# What to work on
An exact copy of the records is required, minus the pictures they hold.

# Entries shown
***

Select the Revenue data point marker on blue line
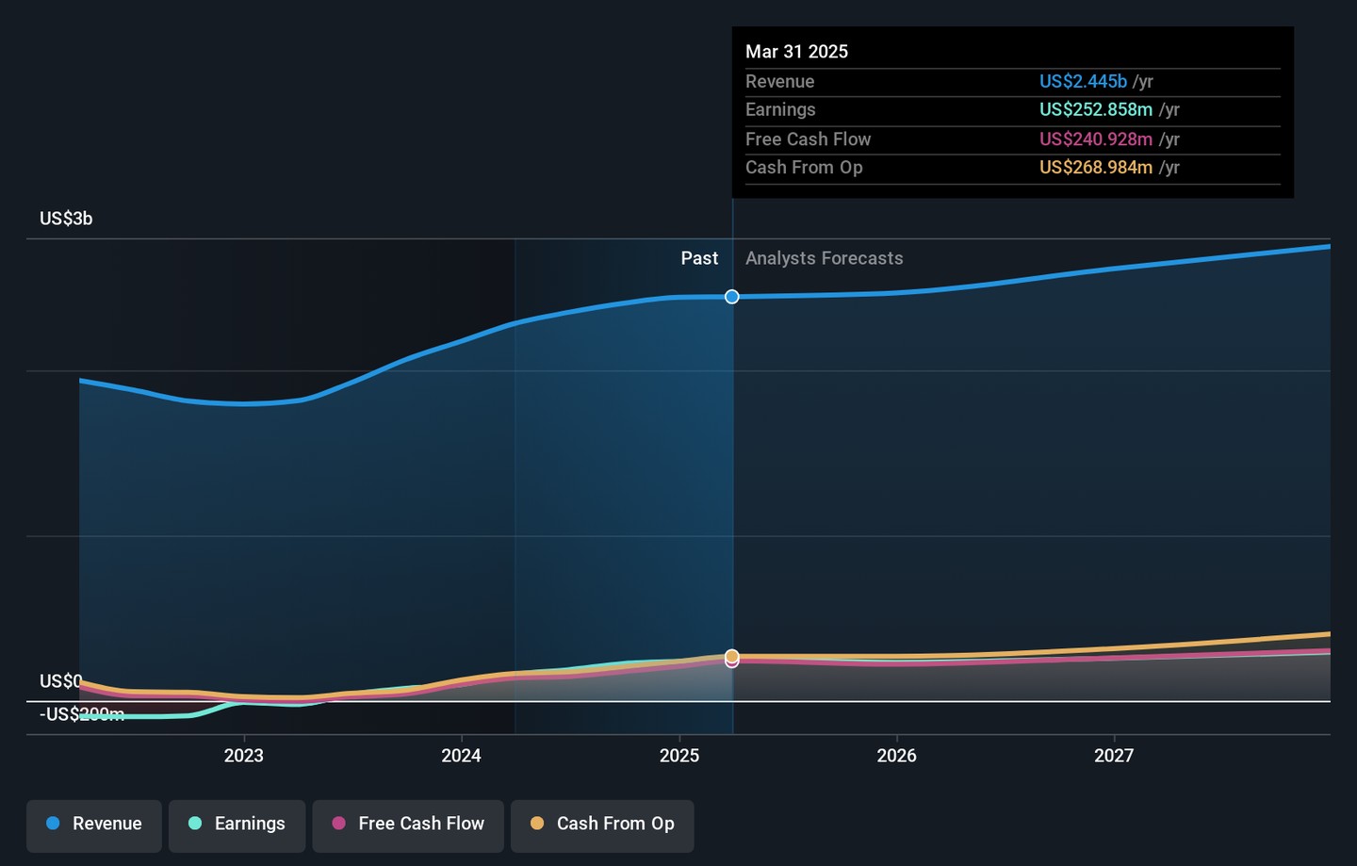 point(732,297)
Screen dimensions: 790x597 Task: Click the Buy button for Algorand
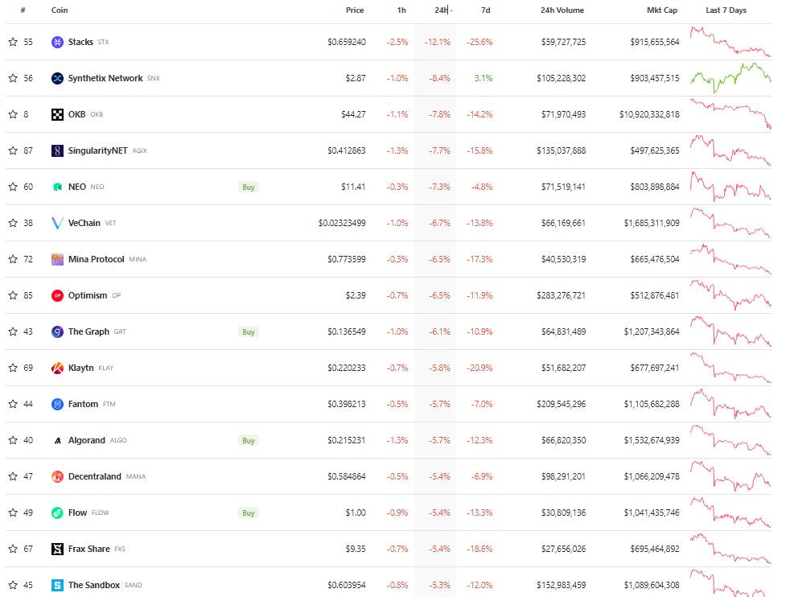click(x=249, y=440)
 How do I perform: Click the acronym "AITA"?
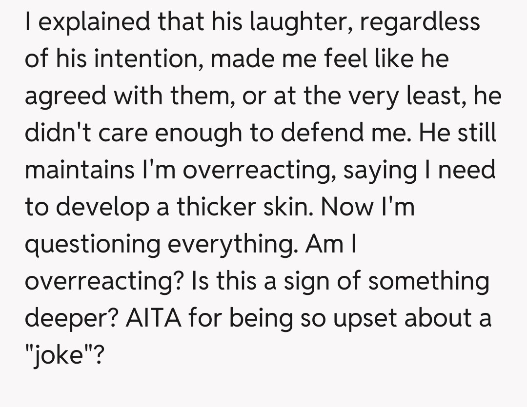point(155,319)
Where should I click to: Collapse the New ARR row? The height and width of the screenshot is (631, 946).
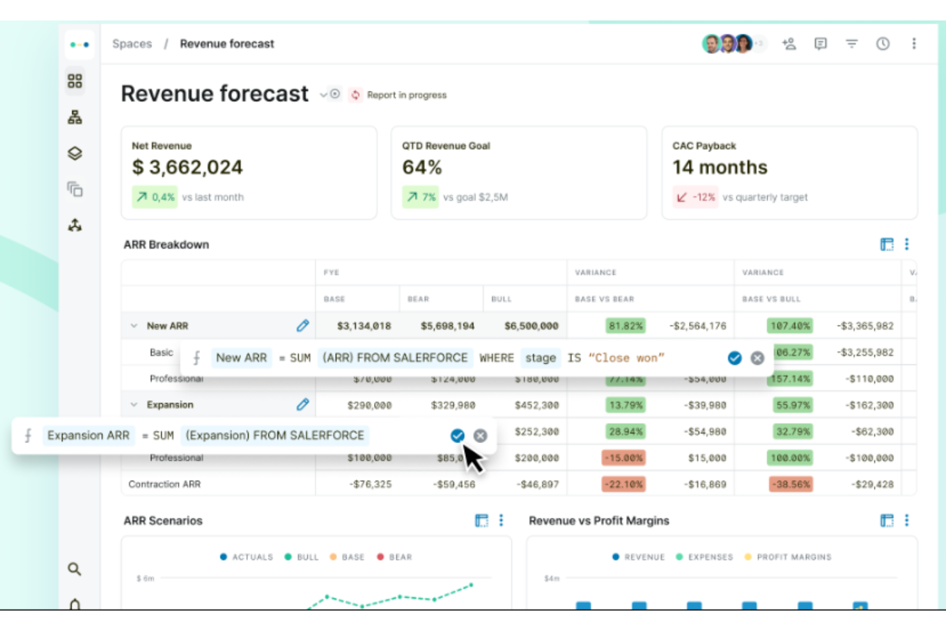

***

# Reply to the task
Select the Revenue data point marker on blue line
 point(732,297)
Screen dimensions: 790x597 Task: Click the Buy button for Algorand
click(x=249, y=440)
 How do I perform: Click the acronym "AITA"?
point(155,319)
Where should I click to: Collapse the New ARR row? The height and width of the screenshot is (631, 946).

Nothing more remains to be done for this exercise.